Don't be scared of the end. When I went to have him PTS they gave him an anaesthetic first so he would feel nothing at all, and just seeing his body relax made me realise how tense and uncomfortable he must have been. It was very peaceful and the vets were so kind and let me have plenty of time with him. It's so sad, but it wasn't scary or unpleasant and and I am proud to have loved him from day one, right to the very last day.
Thanks everyone. We're booked in for tomorrow so I'll see what they say.
How do they do it? Is it injection? He goes mental at his boosters, they can barely get it in to him. I'm worried his last moments will be terrifying for him
It is an injection - but you'll be holding him and making a fuss - you can make sure he doesn't see the injection coming. It'll be OK.
So sorry to hear this, 5000candlesinthewind.
If it does turn out to be the right time to say goodbye, the vets will do all they can to make the last moments tranquil, if . My cat, who always reacted angrily to needles, was given sedation before the final injection, so she was able to fall asleep peacefully on DH's lap.
I could tell when both my cats needed to leave. They both pretty much lay down for nearly all the time, hardly ate or drank, and lost a lot of weight very quickly. They let the other cats take food out from under them and couldn't make much effort to eat.
One had arthritis and he had tramadol for quite a while which did help until he contracted his final illness.
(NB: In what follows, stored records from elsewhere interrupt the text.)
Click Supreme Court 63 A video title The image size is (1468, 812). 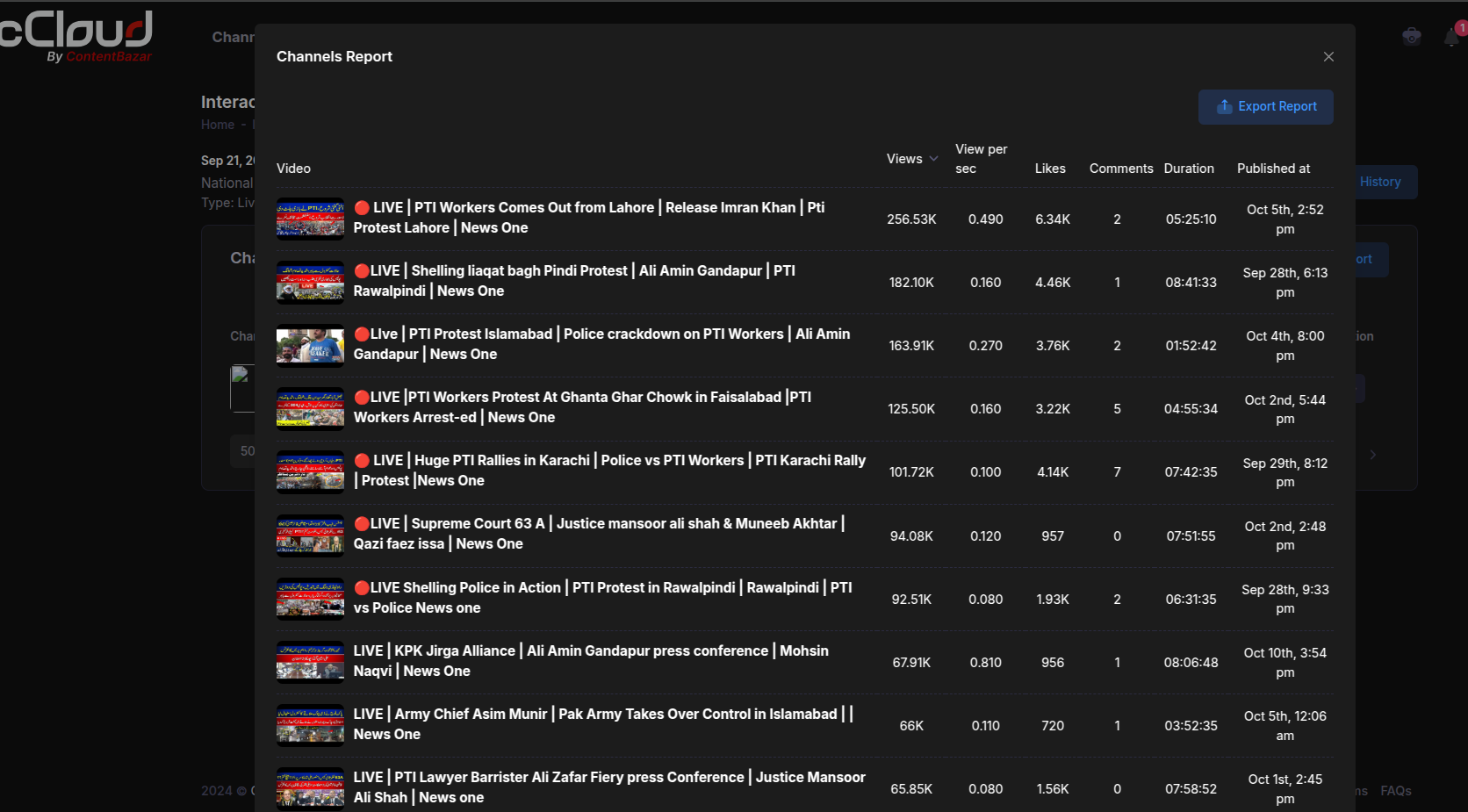tap(598, 534)
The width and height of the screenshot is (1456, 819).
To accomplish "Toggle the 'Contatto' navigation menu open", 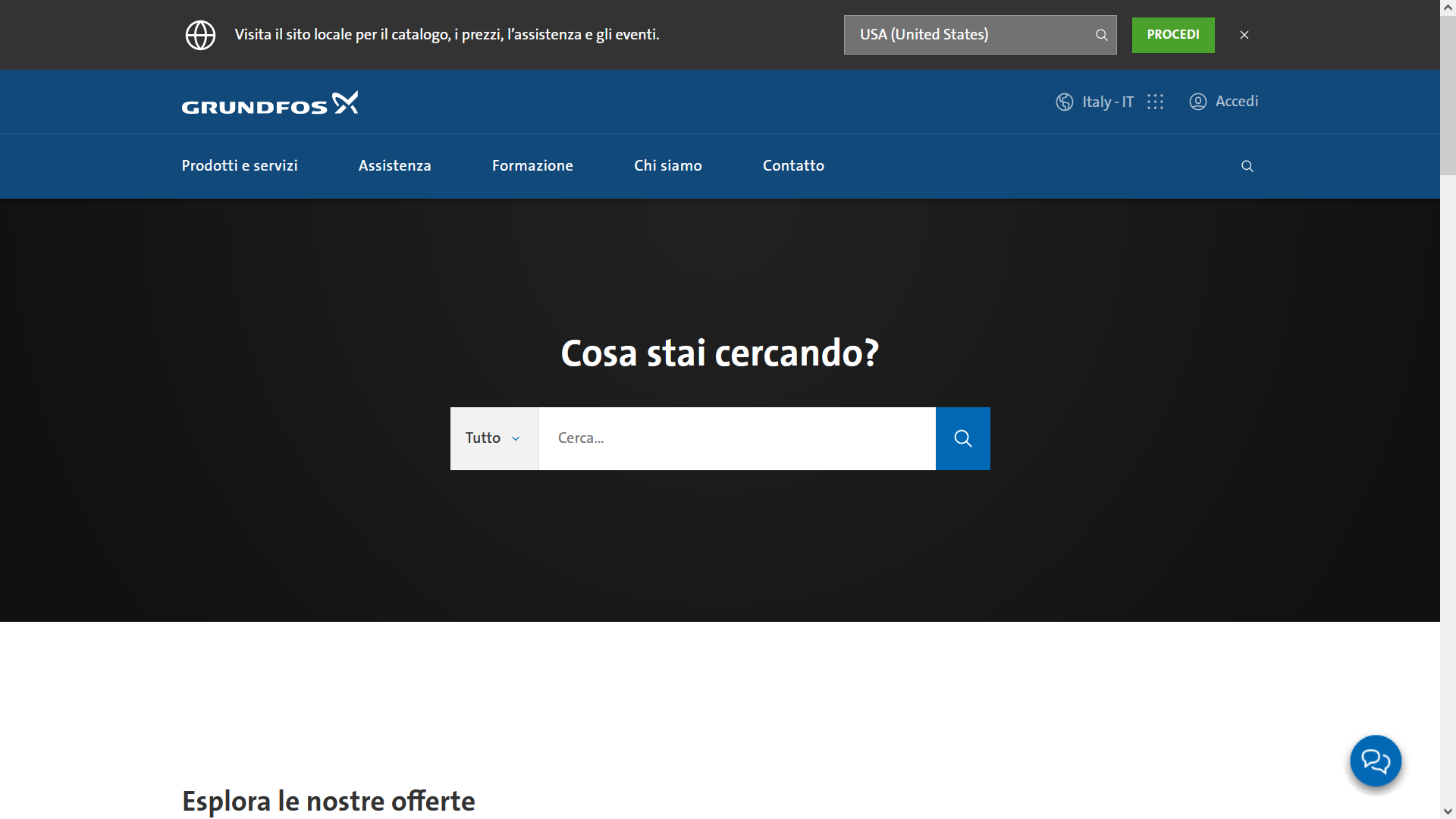I will tap(793, 165).
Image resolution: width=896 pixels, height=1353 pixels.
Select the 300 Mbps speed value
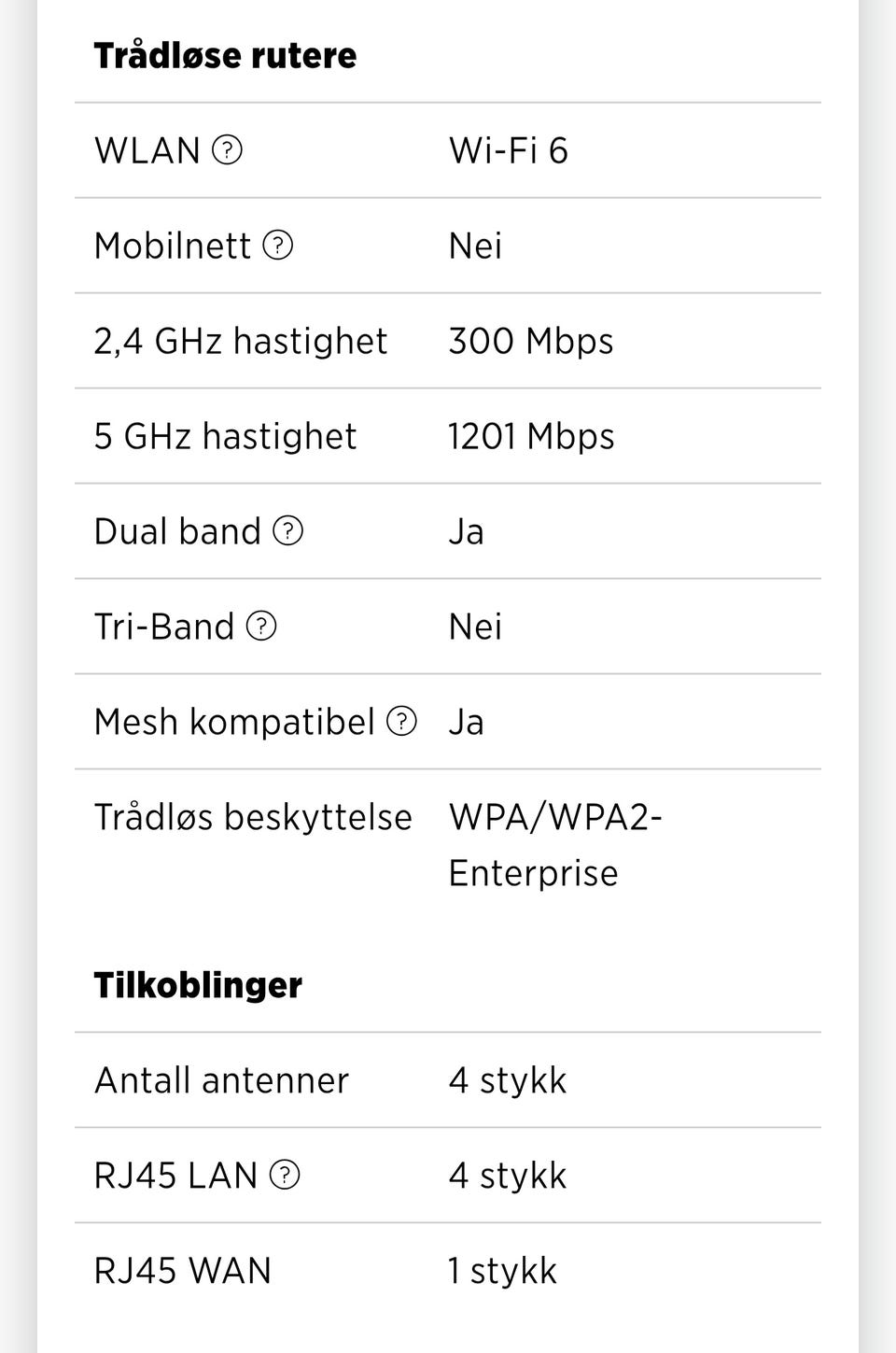point(531,341)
For both our cats the vet brought in a heated bed for them to lie in. I was able to hold and stroke them first, then stroke them as they were sedated. They then had an injection which stopped their hearts while they were asleep. The oldest cat died the instant he was sedated as he was so weak. Both cats were cremated and I have their ashes in my home office as I couldn't bear to bury them out in the wet, cold, mud of our garden.
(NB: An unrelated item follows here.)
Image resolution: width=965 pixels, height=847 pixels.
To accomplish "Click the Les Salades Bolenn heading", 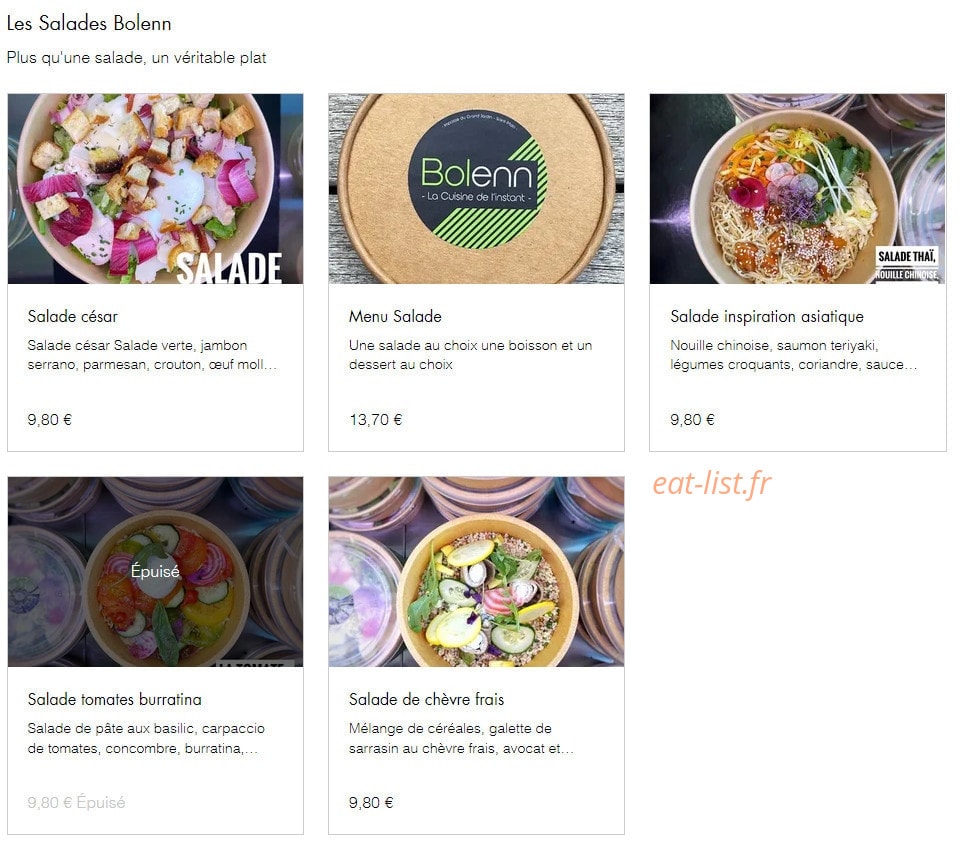I will [89, 23].
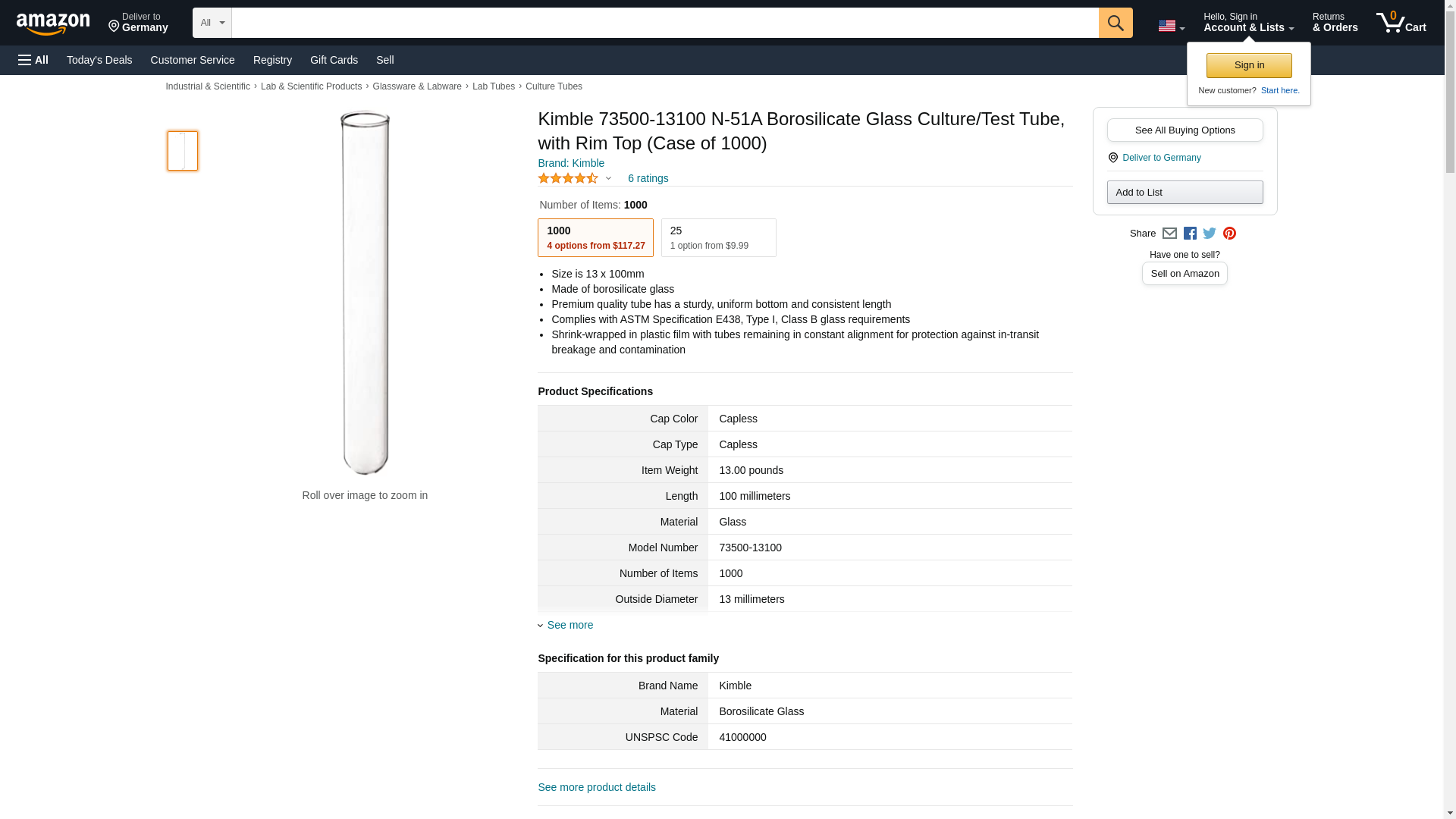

My remaining cat is elderly and disabled. I asked the vet when it would be her time and he said as long as she was able to eat, drink, use the litter tray and clean herself (I have to brush her fur several times a day) and wasn't in obvious pain she was getting a reasonable quality of life.
Sorry to hear this. I had to make the decision for both of my elderly cats (they were both 18). With the first one I left it just a bit too late, we had to make a mercy dash to the vet in a big hurry and it was very sad to see her decline so much. My other cat we had put to sleep before we reached crisis point and it was much more peaceful and less upsetting for me. It was very quick for both cats so I think they were both very ready to go, to be honest. Vets were great and very understanding both times & allowed me to clip some fur/whiskers etc
We are in this situation now. Our boy is only 15 but has never had great health and now no longer wants to eat or drink. He has got so skinnny and listless. DP doesn't want to give up, but I think it may be time.